Active parents make a teacher’s job much easier. They check up on homework assignments, help with discipline and guarantee that education is valued. 

Active parents make a teacher’s job much easier. They check up on homework assignments, help with discipline and guarantee that education is valued.

But what happens to the kid whose parents aren’t active? Is she doomed to failure?

No. And neither are the other kids who come to school carrying heavy loads of family baggage.

For evidence, look no further than this week’s National Public Radio series on turning around failing schools. Today’s story about Annapolis High School in Maryland, for instance, shows that it’s possible to make a difference in the face of great odds. The educators at Annapolis employed some strategies that Teaching Tolerance has advocated in its Teaching Diverse Students Initiative (TDSi).

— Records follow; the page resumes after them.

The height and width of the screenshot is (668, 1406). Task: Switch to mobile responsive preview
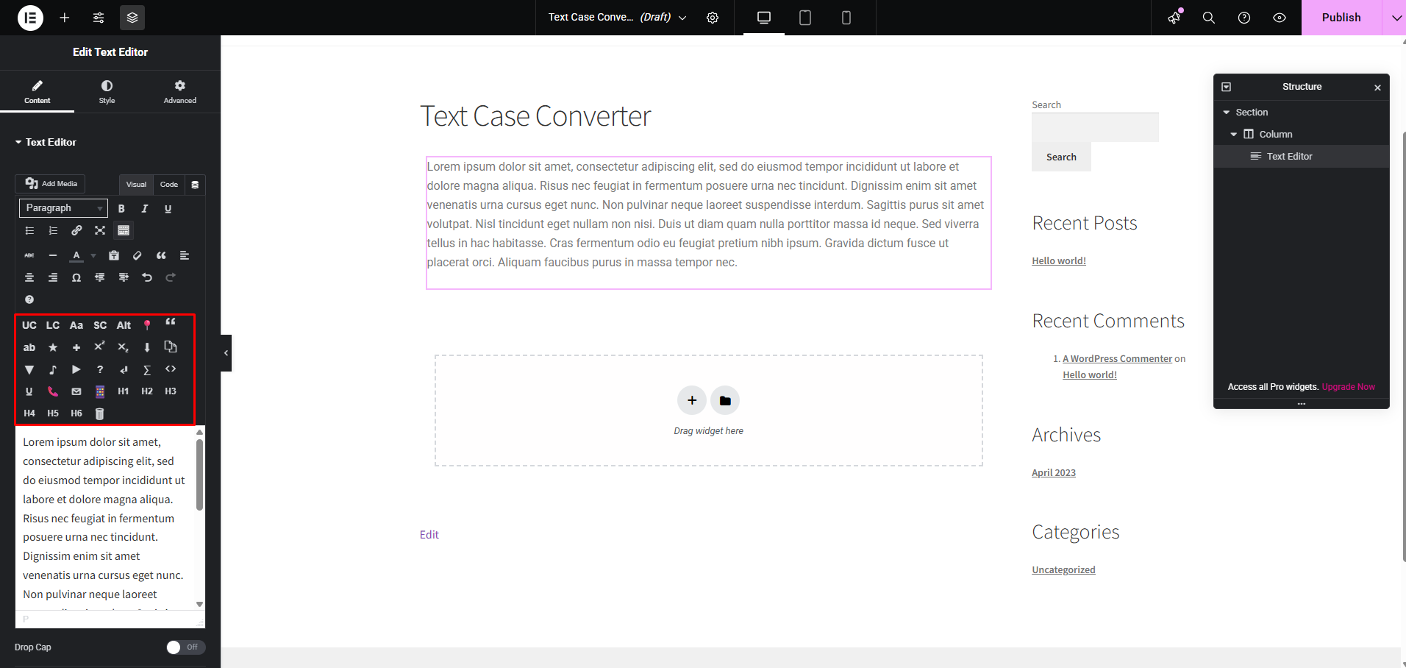(846, 18)
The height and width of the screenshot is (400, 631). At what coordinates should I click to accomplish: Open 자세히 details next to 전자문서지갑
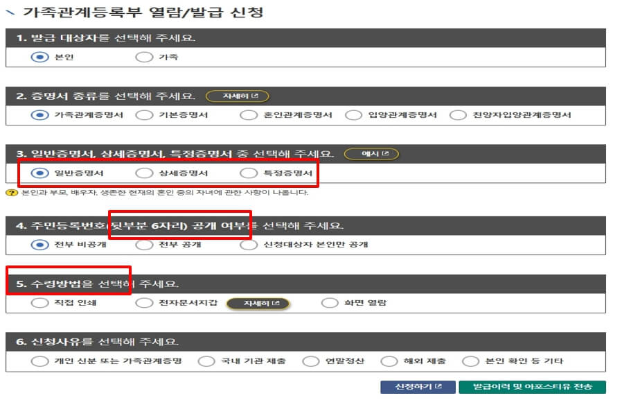click(x=259, y=302)
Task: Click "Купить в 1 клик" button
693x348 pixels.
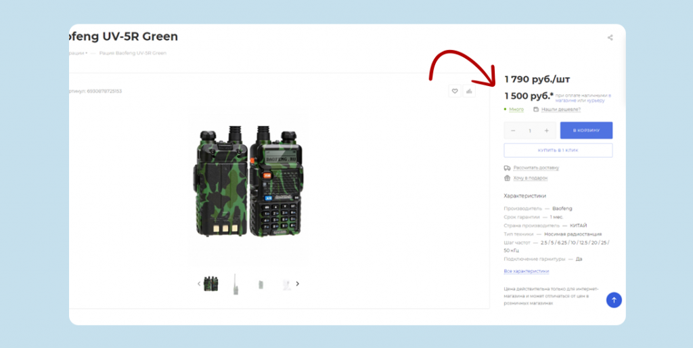Action: pyautogui.click(x=558, y=150)
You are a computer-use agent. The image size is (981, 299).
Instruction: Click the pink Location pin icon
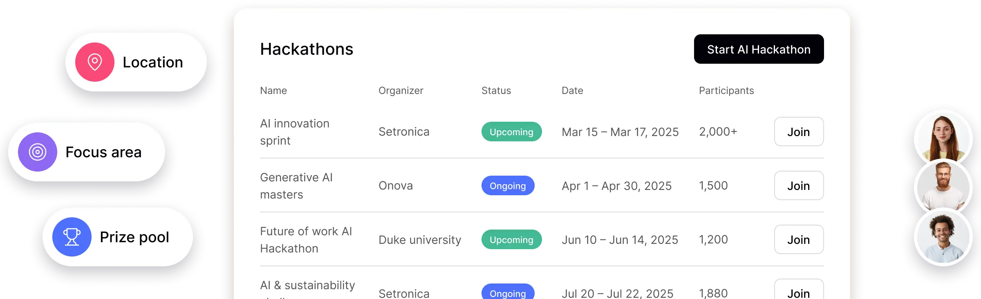coord(95,62)
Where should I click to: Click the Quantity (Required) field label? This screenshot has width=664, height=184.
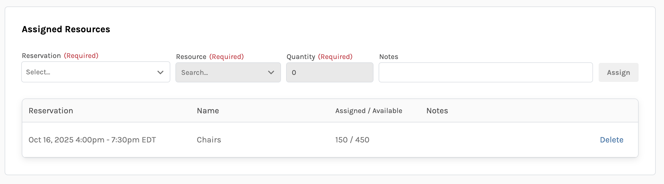(x=319, y=57)
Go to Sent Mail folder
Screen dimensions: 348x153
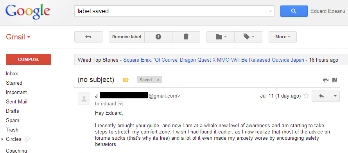(17, 101)
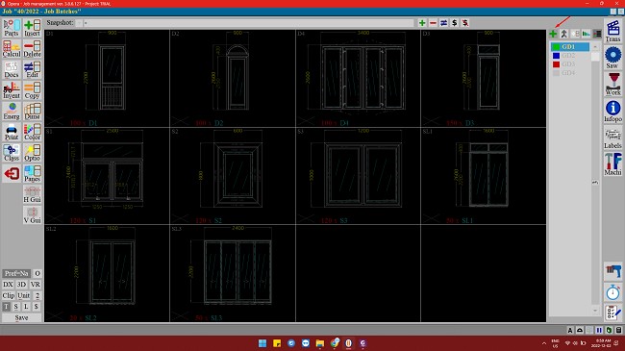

Annapolis was a failing school with two tracks. In one track, middle class white students studied and graduated. In the other, poor students of color struggled, failed and dropped out.

Under a new principal—and with funding to back massive reforms—Annapolis changed its school climate and academic culture. Educators agreed to a 12-month school schedule, ran intensive remedial tutoring sessions and met weekly in professional learning communities focused on identifying what each student needed. 

The single most important change, according to the story, was sending teachers out “to knock on doors” and meet students’ families. Knowing the students outside the classroom—building real relationships—helped educators develop plans that were relevant and effective.

These educators stopped focusing on what students lacked. Instead, they focused on the unique strengths that students and their families brought to the process. 

Annapolis High School is a good news/bad news story. The good news is that AP and honors enrollment are up, and more students are staying in school and graduating.  The bad news is that the additional funding runs out this year. Next September, Annapolis returns to a nine-month schedule.